Households are certified based on income and non-financial standards determined by the Federal government, and must be recertified at least every 12 months. Elderly and disabled households may be certified for up to 24 months. Income standards vary by household size and are based on 100% of the Federal Poverty Guidelines adjusted by the applicable SNAP standard deduction. Households must be re-certified at least every 12 months, but elderly and disabled households may be certified for up to 24 months. Households may not participate in FDPIR and SNAP in the same month.

== Evaluation ==

According to the USDA's evaluation of the FDPIR, half of local FDPIR programs serve fewer than 250 households per month. The average administrative costs per household ranged from $614 (small programs) to $287 among large programs. Federal regulations do not require local FDPIR programs to offer extensive nutrition education services to program participants. Of those programs evaluated, over 25% reported no nutrition education budget.

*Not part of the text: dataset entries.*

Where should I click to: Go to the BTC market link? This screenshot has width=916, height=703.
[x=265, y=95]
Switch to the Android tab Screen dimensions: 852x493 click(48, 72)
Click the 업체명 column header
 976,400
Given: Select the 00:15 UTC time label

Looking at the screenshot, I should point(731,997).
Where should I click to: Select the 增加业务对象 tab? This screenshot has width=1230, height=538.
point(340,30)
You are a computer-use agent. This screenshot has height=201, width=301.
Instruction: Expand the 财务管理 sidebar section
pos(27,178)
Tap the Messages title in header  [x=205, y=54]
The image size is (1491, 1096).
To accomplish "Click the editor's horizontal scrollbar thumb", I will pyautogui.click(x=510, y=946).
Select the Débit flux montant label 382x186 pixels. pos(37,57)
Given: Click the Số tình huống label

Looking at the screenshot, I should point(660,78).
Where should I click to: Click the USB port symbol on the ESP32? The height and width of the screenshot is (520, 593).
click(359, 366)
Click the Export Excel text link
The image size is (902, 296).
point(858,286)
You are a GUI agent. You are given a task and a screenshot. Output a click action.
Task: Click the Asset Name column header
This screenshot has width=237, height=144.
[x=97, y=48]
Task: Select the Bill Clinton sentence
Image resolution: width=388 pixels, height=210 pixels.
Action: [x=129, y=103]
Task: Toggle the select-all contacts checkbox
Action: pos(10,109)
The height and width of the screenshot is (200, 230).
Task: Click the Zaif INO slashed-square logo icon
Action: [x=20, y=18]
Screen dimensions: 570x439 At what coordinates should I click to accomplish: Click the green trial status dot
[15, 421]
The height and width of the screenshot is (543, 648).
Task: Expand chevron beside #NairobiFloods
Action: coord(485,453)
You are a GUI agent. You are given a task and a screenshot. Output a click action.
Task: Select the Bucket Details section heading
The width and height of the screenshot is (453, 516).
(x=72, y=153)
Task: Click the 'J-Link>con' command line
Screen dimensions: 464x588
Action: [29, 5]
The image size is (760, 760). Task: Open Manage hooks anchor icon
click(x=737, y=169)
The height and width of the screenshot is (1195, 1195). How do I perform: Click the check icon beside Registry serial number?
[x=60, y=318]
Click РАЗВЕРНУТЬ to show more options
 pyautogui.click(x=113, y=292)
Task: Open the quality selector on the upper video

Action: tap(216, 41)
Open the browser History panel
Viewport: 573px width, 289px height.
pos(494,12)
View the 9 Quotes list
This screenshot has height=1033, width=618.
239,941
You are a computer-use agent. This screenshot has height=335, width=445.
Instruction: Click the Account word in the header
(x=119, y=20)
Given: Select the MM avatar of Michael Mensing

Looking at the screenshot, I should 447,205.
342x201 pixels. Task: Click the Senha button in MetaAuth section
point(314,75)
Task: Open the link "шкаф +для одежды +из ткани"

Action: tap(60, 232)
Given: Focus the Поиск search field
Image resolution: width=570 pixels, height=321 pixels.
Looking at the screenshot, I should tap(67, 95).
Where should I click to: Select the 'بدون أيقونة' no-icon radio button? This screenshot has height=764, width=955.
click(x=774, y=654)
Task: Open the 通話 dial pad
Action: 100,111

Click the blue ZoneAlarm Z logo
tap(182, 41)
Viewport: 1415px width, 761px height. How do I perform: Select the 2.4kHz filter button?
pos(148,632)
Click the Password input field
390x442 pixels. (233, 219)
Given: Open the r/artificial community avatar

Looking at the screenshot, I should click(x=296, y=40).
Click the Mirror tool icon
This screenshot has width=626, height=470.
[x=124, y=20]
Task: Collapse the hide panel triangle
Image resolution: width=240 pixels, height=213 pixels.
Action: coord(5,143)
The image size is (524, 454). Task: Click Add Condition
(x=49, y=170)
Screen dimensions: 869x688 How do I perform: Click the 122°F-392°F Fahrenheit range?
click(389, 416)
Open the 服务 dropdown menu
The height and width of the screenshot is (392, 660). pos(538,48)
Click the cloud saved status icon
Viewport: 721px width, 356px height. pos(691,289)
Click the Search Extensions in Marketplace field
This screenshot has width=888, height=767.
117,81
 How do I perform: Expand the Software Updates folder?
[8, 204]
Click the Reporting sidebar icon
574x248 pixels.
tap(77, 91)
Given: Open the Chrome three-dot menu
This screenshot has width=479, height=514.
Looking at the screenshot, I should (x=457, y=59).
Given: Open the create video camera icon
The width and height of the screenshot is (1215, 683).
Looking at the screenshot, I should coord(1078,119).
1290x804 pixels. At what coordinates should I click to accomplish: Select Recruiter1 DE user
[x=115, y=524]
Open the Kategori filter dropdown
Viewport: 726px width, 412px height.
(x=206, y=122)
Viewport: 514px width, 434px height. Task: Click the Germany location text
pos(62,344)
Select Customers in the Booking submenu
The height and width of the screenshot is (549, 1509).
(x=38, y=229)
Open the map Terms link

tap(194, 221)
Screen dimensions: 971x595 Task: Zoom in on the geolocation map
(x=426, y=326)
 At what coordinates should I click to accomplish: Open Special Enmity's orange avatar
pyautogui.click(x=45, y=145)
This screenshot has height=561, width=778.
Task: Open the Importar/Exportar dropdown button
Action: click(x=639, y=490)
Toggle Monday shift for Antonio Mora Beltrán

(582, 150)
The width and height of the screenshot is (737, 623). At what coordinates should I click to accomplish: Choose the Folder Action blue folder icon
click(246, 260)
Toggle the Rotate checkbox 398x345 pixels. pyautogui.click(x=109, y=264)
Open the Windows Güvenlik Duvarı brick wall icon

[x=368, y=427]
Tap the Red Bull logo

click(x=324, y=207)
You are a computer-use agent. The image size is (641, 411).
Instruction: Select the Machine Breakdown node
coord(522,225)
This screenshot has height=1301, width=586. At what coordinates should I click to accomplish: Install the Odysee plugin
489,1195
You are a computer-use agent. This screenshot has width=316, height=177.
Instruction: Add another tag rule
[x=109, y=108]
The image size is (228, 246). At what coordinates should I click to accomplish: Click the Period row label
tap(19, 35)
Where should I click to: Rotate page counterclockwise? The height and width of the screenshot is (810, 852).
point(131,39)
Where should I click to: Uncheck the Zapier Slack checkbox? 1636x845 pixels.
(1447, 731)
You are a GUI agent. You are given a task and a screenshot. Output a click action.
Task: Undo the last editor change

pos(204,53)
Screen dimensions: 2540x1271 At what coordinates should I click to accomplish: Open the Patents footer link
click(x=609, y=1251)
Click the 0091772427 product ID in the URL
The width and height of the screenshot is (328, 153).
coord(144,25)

There is a wide range of over 100 food options for Native Americans to choose for their monthly food disbursements, with some areas of the United States offering traditional indigenous food choices such as bison, wild salmon, wild rice, and blue cornmeal. These options have been valuable with the increase in laws that sometimes ban indigenous folk from hunting, care of livestock, and farming on traditional agricultural lands. Nutrition-related education can help indigenous folk learn about non-traditional foods, a variety of meals they can make out of them, and overall take the most advantages from their monthly food packages.

The FDPIRs design places a large responsibility on individual participants to create and prepare a nutritious diet from the foods provided. Participants are responsible for selecting their foods, developing cooking skills, and designing meals that constitute a nutritious diet.

In order for the success of the FDPIR to be accurately measured, additional and extensive research must be conducted.